Op het filmfestival van Rotterdam spreken we Sy over haar regiedebuut, over het vertellen van universele verhalen, en over de mythische figuren die Banel voorgingen.

Wat een jaar heb je achter de rug!
‘Het is ongelooflijk. Dat we in de competitie van Cannes in première gingen was al een enorme verrassing. Het is zo’n eer om daar met mijn eerste film tussen de grote regisseurs te staan. Sindsdien is het een gekkenhuis. Het is geweldig voor de Afrikaanse cinema dat de film internationaal zo’n succes is, dat we gezien en gehoord worden.’
Op het eerste oog lijken Banel en Adama twee bekende personages: star crossed loversdie worden tegengewerkt door de conservatieve wereld waarin ze leven. Waarom zo’n klassiek verhaal?
‘Dat was een van mijn hoofddoelen, het vertellen van een universeel verhaal. Ik wilde een een nieuwe dramaturgie in de Afrikaanse cinema brengen. Anders dan de verhalen die we gewend zijn uit Afrika. Dat was echt één van mijn speerpunten, iets nieuws en universeels creëren, een complex verhaal. Én een liefdesverhaal. Die zien we niet veel in Afrika.’
Ik kan niet met de hele wereld rekening houden
Voelt het niet alsof je een stukje specificiteit opoffert door zo’n universeel verhaal te kiezen?
‘Nee, dat is het gekke. Het is een universeel verhaal, maar tegelijkertijd ook héél Afrikaans. Ik denk dat dat ook reflecteert wie ik ben. Ik ben Frans, ik ben opgegroeid in Frankrijk en heb heel mijn leven gestudeerd in Frankrijk, maar ik ben ook opgegroeid in een heel Afrikaanse cultuur.
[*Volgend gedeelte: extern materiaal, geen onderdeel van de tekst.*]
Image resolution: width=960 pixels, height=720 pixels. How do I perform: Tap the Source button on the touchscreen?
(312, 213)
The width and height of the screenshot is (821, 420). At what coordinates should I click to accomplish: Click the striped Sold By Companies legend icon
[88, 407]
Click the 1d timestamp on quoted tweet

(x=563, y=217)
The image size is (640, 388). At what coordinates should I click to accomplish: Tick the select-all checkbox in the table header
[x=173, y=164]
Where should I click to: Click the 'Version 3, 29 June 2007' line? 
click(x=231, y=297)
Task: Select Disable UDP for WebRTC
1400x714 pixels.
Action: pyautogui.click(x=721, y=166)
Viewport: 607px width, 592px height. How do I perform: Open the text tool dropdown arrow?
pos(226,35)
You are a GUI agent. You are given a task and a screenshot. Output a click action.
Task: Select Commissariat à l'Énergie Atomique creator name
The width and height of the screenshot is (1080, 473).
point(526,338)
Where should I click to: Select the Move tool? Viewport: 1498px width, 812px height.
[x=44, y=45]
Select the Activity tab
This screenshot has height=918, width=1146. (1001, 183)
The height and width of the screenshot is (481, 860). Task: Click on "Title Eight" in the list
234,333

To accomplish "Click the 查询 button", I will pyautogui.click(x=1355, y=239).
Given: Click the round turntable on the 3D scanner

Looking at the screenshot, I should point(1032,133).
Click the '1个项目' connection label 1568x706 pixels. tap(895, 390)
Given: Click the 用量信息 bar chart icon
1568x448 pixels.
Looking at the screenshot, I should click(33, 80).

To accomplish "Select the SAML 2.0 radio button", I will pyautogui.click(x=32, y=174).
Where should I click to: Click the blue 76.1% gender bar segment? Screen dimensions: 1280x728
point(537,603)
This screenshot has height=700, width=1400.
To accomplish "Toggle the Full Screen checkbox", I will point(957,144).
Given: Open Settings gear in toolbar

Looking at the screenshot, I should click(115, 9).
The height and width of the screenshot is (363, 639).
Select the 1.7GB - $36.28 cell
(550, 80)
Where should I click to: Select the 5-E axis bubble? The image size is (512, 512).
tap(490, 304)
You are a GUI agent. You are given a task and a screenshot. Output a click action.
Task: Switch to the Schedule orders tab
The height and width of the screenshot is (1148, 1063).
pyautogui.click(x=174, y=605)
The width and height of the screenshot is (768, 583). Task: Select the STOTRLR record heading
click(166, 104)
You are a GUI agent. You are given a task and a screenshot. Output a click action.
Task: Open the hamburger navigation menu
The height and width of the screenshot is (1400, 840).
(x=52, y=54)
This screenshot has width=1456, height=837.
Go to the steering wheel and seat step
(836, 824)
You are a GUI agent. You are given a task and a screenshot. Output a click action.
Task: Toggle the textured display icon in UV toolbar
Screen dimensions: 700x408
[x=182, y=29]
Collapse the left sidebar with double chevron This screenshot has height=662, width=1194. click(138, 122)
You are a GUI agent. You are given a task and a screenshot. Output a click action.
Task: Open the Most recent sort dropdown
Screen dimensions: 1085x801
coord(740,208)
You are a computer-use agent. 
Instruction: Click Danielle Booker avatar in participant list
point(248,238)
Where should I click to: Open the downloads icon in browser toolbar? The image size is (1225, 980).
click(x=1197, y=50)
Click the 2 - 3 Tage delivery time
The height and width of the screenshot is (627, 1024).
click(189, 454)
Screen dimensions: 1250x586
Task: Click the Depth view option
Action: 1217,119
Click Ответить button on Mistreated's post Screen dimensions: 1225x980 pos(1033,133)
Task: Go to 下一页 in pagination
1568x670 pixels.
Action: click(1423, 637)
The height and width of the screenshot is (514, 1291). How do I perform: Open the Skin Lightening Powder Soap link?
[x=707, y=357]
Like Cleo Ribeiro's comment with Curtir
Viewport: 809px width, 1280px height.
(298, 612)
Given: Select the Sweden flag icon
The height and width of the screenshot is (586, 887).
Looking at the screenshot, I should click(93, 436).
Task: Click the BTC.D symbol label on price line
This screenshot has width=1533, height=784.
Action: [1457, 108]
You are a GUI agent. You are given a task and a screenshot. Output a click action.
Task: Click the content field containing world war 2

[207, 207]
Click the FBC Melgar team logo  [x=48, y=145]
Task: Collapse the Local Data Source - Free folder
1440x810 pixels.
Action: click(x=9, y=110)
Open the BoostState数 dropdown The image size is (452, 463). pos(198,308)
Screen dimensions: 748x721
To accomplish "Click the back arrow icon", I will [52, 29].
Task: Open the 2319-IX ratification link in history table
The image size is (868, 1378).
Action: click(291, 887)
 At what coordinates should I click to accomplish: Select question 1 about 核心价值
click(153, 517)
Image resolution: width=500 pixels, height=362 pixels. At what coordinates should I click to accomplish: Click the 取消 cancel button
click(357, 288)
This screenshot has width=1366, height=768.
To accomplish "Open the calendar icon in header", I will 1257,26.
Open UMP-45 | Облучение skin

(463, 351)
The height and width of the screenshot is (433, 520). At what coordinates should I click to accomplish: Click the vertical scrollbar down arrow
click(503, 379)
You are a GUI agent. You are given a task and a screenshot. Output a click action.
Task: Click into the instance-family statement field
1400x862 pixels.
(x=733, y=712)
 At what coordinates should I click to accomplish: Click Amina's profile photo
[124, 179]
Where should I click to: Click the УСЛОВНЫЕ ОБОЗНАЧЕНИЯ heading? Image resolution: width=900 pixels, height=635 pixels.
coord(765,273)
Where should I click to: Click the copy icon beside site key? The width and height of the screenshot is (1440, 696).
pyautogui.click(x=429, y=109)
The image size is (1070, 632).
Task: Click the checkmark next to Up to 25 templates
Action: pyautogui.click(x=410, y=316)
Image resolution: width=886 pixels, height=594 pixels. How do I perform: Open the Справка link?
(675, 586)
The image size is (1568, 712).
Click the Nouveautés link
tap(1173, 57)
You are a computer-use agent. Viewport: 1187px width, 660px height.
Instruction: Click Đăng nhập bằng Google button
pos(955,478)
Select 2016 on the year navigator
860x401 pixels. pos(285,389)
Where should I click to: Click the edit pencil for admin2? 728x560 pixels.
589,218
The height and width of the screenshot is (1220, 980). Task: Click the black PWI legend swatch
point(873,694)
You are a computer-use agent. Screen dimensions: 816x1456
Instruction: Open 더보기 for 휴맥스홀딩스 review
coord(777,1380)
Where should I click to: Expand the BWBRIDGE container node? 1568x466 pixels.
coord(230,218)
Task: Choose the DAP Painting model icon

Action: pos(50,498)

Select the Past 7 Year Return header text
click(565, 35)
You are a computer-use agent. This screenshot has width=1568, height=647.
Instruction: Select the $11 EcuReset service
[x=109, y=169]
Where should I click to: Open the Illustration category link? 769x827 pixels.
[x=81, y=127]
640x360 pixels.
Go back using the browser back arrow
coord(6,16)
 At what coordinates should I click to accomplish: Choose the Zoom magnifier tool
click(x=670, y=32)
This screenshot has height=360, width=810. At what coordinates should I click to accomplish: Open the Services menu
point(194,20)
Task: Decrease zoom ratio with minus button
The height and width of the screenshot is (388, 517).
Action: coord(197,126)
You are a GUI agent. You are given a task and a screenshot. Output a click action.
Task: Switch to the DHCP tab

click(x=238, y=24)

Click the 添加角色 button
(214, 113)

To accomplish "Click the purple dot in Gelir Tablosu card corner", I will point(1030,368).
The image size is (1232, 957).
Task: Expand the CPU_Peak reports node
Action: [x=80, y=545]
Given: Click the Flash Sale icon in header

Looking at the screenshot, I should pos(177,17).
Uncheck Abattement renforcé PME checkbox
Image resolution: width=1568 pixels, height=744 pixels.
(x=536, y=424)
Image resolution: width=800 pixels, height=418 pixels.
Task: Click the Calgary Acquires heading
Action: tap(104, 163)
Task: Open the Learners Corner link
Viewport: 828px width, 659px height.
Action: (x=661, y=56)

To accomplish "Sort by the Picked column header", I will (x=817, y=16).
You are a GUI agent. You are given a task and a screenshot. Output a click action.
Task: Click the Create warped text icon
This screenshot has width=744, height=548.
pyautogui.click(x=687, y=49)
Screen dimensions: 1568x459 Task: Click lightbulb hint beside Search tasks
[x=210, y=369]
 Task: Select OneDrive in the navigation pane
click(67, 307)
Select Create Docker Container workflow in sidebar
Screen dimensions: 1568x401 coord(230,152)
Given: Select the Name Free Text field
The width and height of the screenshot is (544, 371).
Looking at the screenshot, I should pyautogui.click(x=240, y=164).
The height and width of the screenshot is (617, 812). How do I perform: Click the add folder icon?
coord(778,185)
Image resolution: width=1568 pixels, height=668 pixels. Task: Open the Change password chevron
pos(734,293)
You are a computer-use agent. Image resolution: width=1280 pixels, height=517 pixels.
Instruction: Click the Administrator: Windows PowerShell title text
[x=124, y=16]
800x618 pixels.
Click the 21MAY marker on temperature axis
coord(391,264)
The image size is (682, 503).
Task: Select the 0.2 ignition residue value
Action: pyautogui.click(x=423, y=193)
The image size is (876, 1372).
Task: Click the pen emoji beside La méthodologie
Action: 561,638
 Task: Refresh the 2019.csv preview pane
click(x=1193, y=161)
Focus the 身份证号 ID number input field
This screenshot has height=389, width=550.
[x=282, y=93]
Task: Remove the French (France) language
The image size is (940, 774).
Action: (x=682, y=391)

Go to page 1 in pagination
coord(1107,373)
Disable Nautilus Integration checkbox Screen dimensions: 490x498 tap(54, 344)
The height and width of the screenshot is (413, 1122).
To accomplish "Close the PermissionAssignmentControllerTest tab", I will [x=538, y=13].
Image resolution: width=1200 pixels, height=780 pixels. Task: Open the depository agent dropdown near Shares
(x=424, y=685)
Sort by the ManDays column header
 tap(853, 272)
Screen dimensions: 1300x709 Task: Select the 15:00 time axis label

Mijn biculturele achtergrond is denk ik juist wat de film universeel maakt.’
Want er zijn ook filmmakers die denken: fuck it, ik maak mijn films niet voor een Europees publiek. Ousmane Sembène, bijvoorbeeld, zei ooit: Europa is niet mijn centrum.
‘Dat heb ik me ook afgevraagd. Toen heb ik tegen mezelf gezegd: het wordt geen film voor Europeanen of voor Afrikanen. Ik ga gewoon het verhaal vertellen dat ik wil vertellen. Ik kan niet met de hele wereld rekening houden.’
Banel is het kloppende hart van de film. Hoe is zij ontstaan?
‘Ik wilde een klassiek, tragisch personage creëren. Ze is geïnspireerd op vrouwen als Medea en Phaedra. Eigenlijk is Banel een soort Juliet, die langzaam verandert in een Lady Macbeth. Ik wilde een personage schrijven dat gelaagd was, dat anders was dan de personages die ik kende uit de Afrikaanse film. Ze is hypercomplex, onaardig, verwarrend. En vooral géén slachtoffer.’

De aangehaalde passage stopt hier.